▶ [ASSIGNED TASK]
Nothing but the lines holding the string "computer" should appear in the answer. Copy them from the entries.

▶ [SUPPLIED DATA]
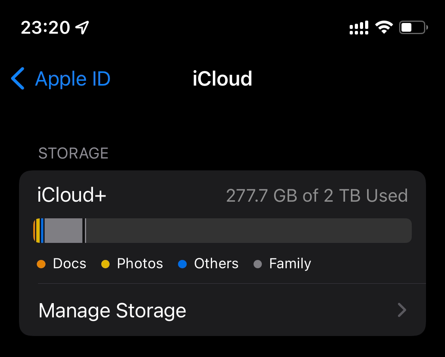This screenshot has height=357, width=445.
Task: Tap the Wi-Fi status icon
Action: tap(384, 28)
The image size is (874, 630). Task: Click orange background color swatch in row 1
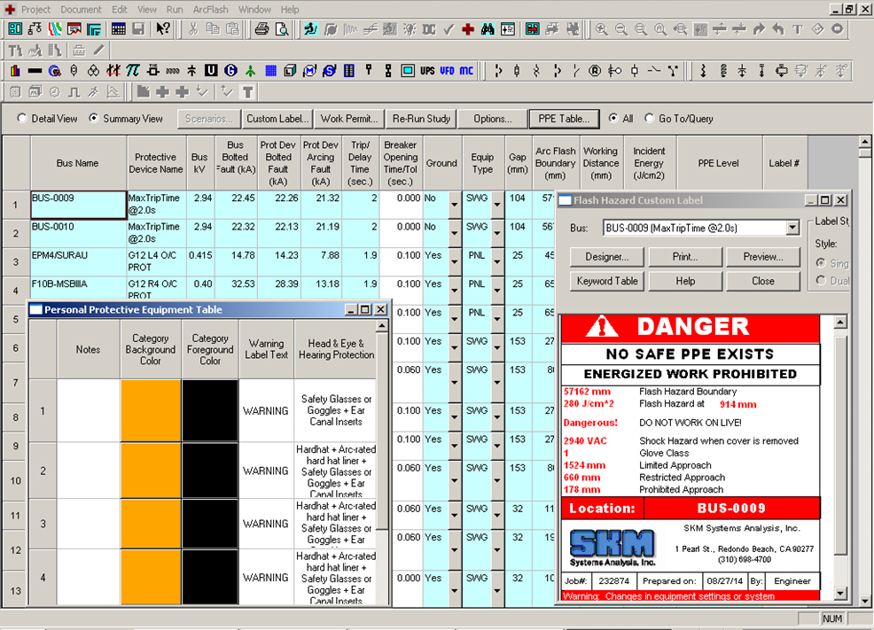coord(151,411)
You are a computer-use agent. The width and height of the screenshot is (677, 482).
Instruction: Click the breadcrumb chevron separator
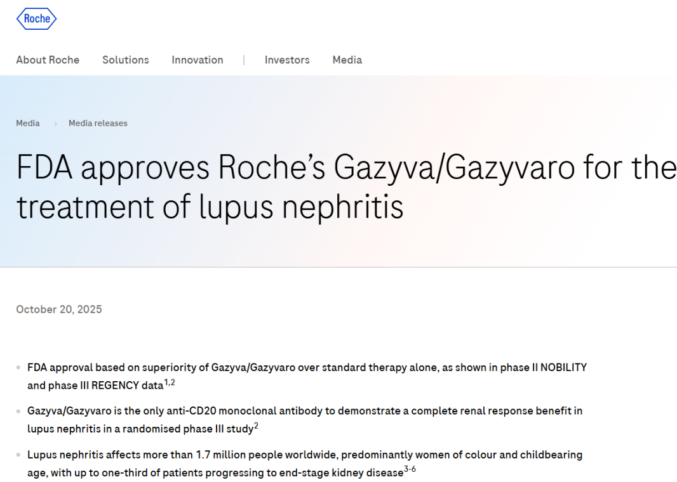point(55,124)
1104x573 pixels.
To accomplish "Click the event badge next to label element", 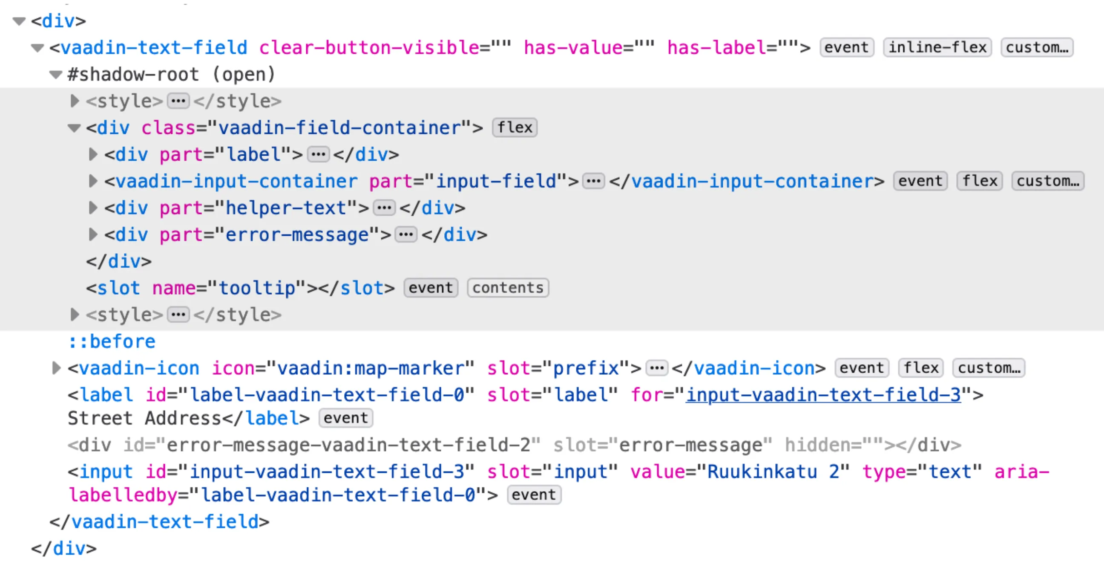I will pos(346,418).
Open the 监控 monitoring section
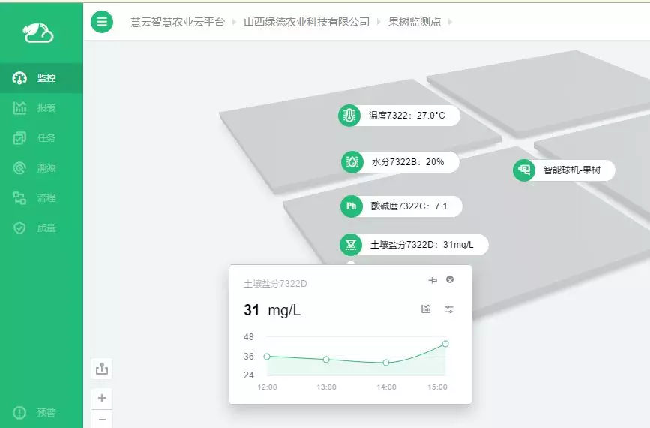The width and height of the screenshot is (650, 428). point(35,78)
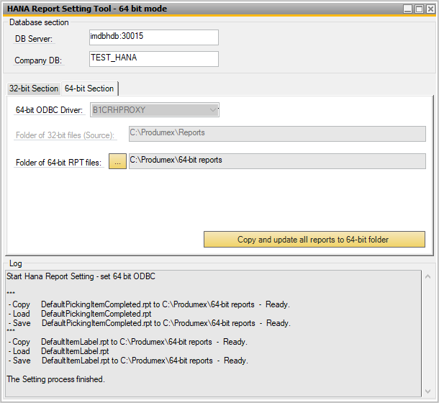The width and height of the screenshot is (439, 403).
Task: Open folder browser with the '...' button
Action: point(117,162)

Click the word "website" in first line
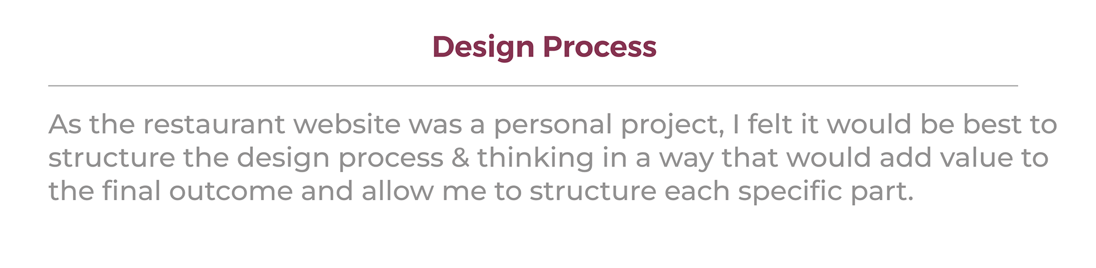click(x=347, y=124)
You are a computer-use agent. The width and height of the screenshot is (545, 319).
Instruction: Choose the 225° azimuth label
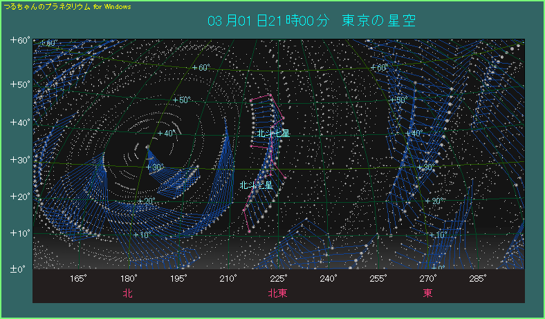tap(278, 278)
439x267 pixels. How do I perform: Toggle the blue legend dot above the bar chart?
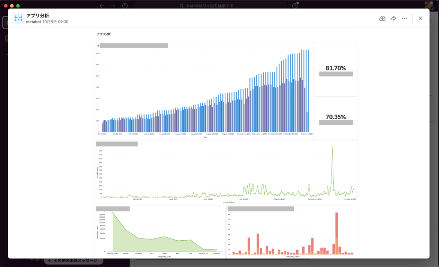pyautogui.click(x=98, y=46)
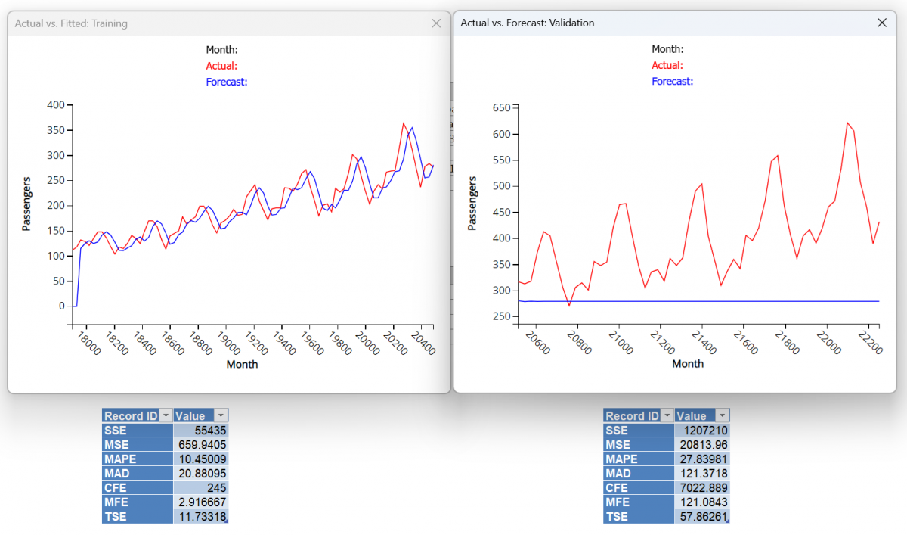Select the Validation window title bar
The height and width of the screenshot is (535, 907).
click(665, 23)

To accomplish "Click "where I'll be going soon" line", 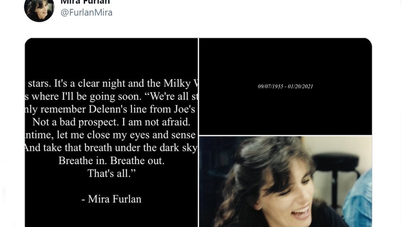I will pyautogui.click(x=111, y=96).
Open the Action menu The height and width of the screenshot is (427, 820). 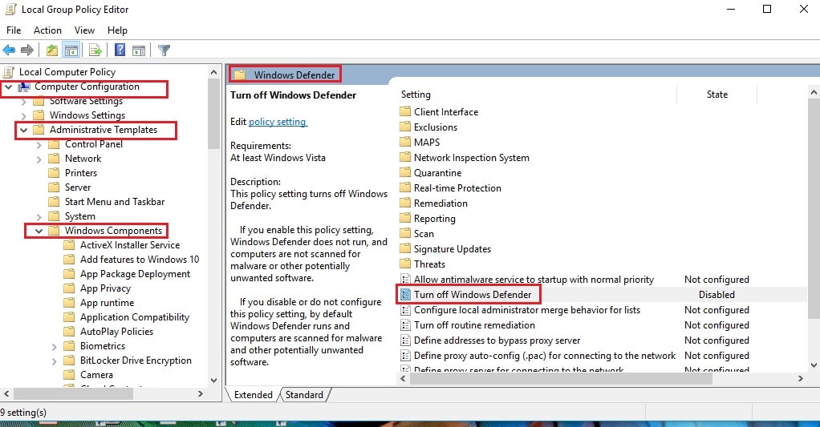pyautogui.click(x=47, y=30)
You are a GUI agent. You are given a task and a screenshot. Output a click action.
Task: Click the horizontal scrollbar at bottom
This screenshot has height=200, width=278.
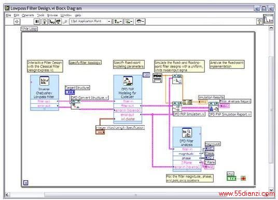(x=135, y=195)
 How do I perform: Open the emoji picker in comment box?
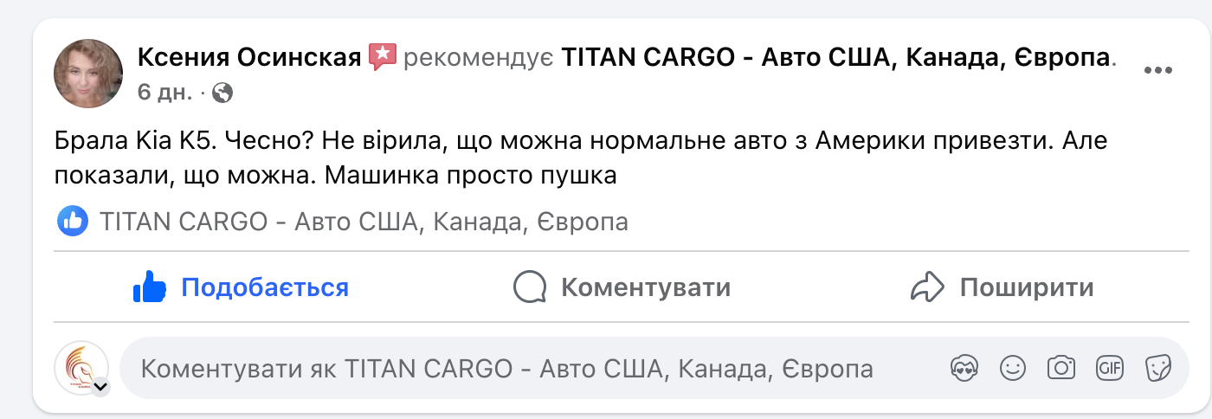click(x=1012, y=369)

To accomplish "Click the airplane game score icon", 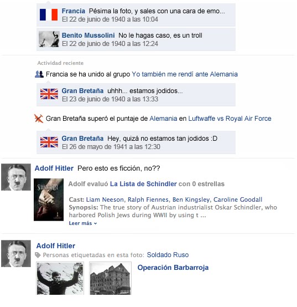I will tap(39, 119).
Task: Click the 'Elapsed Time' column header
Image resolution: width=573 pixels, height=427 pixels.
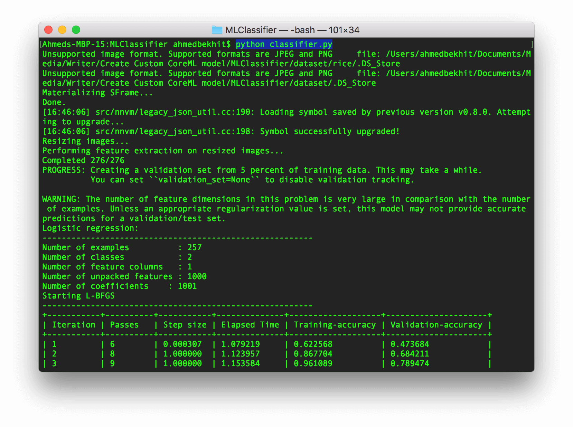Action: [x=250, y=325]
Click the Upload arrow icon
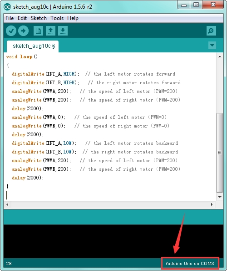 24,31
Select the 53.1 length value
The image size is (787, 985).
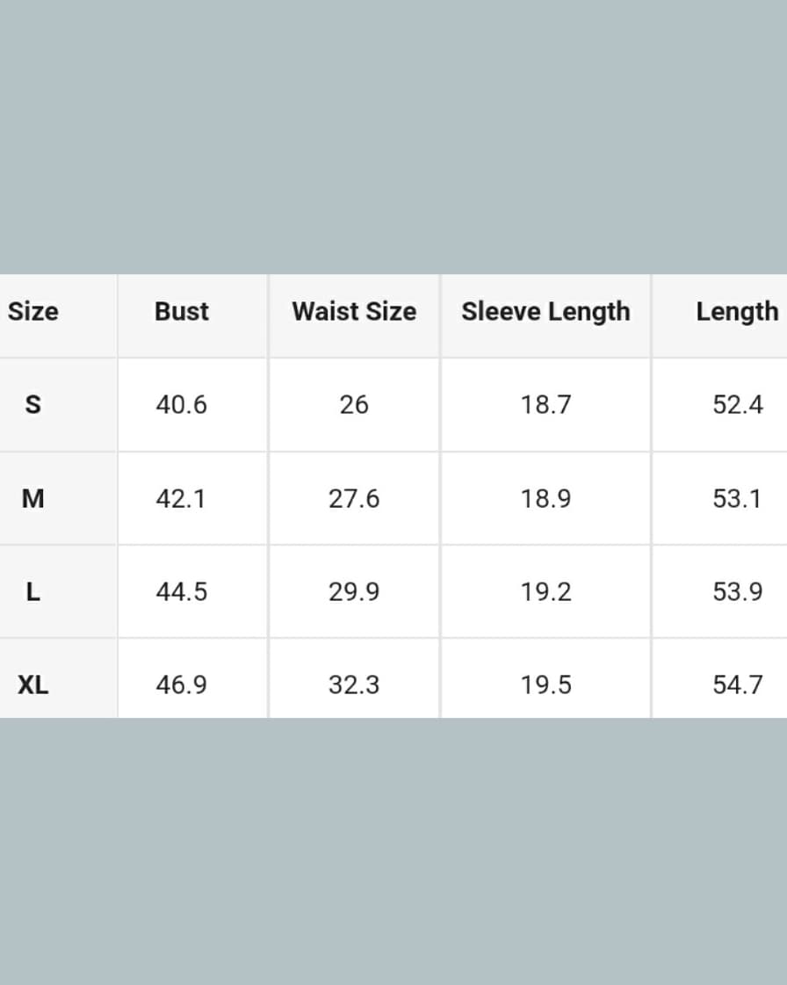click(x=738, y=499)
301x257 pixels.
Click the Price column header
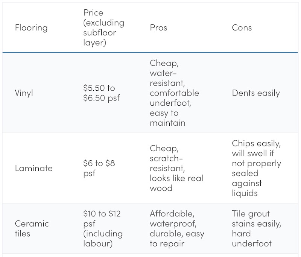coord(104,27)
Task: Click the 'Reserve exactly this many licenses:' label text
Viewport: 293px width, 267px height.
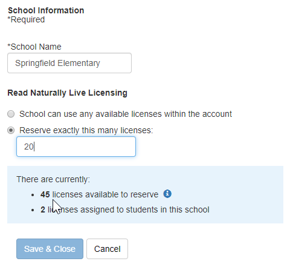Action: pos(86,130)
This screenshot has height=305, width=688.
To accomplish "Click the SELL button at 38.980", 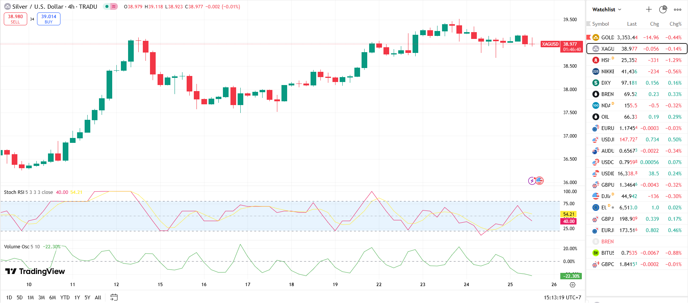I will click(15, 19).
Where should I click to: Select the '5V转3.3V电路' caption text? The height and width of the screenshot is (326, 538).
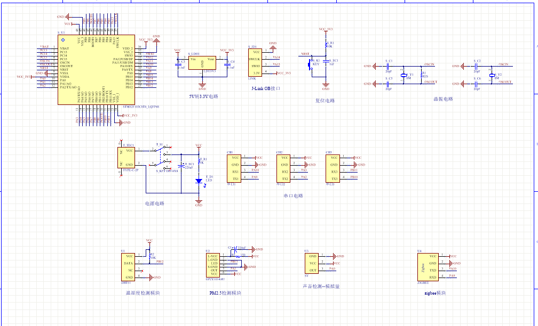[203, 96]
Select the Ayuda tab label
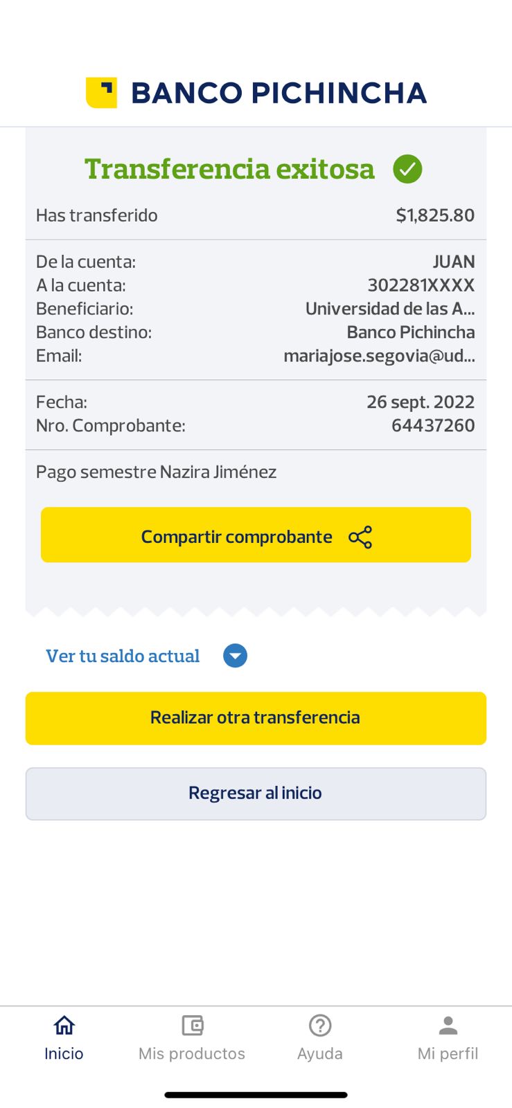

▶ [EXERCISE RESULT]
You are a computer-use agent. The width and height of the screenshot is (677, 482).
You are a computer-use agent. The width and height of the screenshot is (545, 319).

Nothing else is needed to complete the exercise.